We are confined by a complex sex-sentimental system but, if we intend to escape, our gaze is directed in the first term, to as simple an element as the lock on our cell, to the chains that bind our ankles, to our handcuffs that should also be justly written with the postgender x (in Spanish that would be a pun). And that element of physical, sensible repression, which prevents the first movement, and objectifies our status as prisoners beyond the lack of freedom that the system condemns us to, even if it let us walk free, is jealousy.
Our sex-sentimental biography has been commissioned to teach us that freedom brings pain, that this pain does not make up for, and that the loving paradise we once hoped for is that in which the causes for jealousy have been reasonably extinct. The system of love needs our terror of jealousy to make us become supervisors for the internal closure of the couple.

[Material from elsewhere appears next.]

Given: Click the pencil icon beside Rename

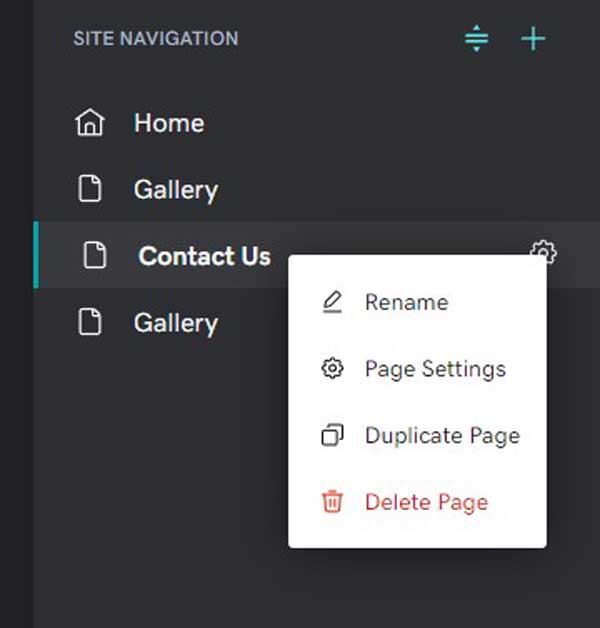Looking at the screenshot, I should click(332, 302).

The price will be to abandon the aspirations of living love as love said it was: a carousel of passion. Since this change of expectations we will begin to call that way of love "immature love". We, who accept not to feel pleasure to avoid feeling pain, consider ourselves ready for real love. One which, after the behavioral therapy which the pathological jealousy cruise consists of, makes us show up in an unexpected station: Real life. Already our love is grey and invisible, we are grey and invisible, but we hold the capacity to face what the world expects of us as lovers: building a patriarchal capitalist family.
Once there, whenever the daily sex-sentimental routine reminds us that we are obliged to live, jealousy chains will clang producing chills inside us. Jealousy will harass our dreams with a sinister mantra: Do not hurt and you will not be hurt.
Some will, nevertheless, accept this suffering as the price of freedom. Some will even learn to live with it. But that will serve very little. For each one to succeed, hundreds will fall exhausted and will return to their cage, more crippled than before, and more eager than ever to find peace at least. The ones who escaped, out there, will find themselves suffering and alone. Or almost alone, which is almost the same.
We won’t break these chains by force. We must understand why we have them been put, why is there a jailer of popular extraction who believes in the prison which he locks us in, why we might be, or are, blood with blood with that jailer who always turns a deaf ear to our cry: "Do not serve who oppresses us!"
The material of which jealousy is made is the desire for freedom, struggling in the opposite direction to ours. We must refocus our efforts and make it a synergy.
To do this, we will start by returning jealousy to its original character of emotion identifying an injustice, prior to the cynical sanction which it is now marked with. For agamy will be no jealousy. We will speak only of "indignation". Then it will be easy to determine the universal moral question of whether each specific indignation is fair or not. When are we fighting for our freedom or only for mine.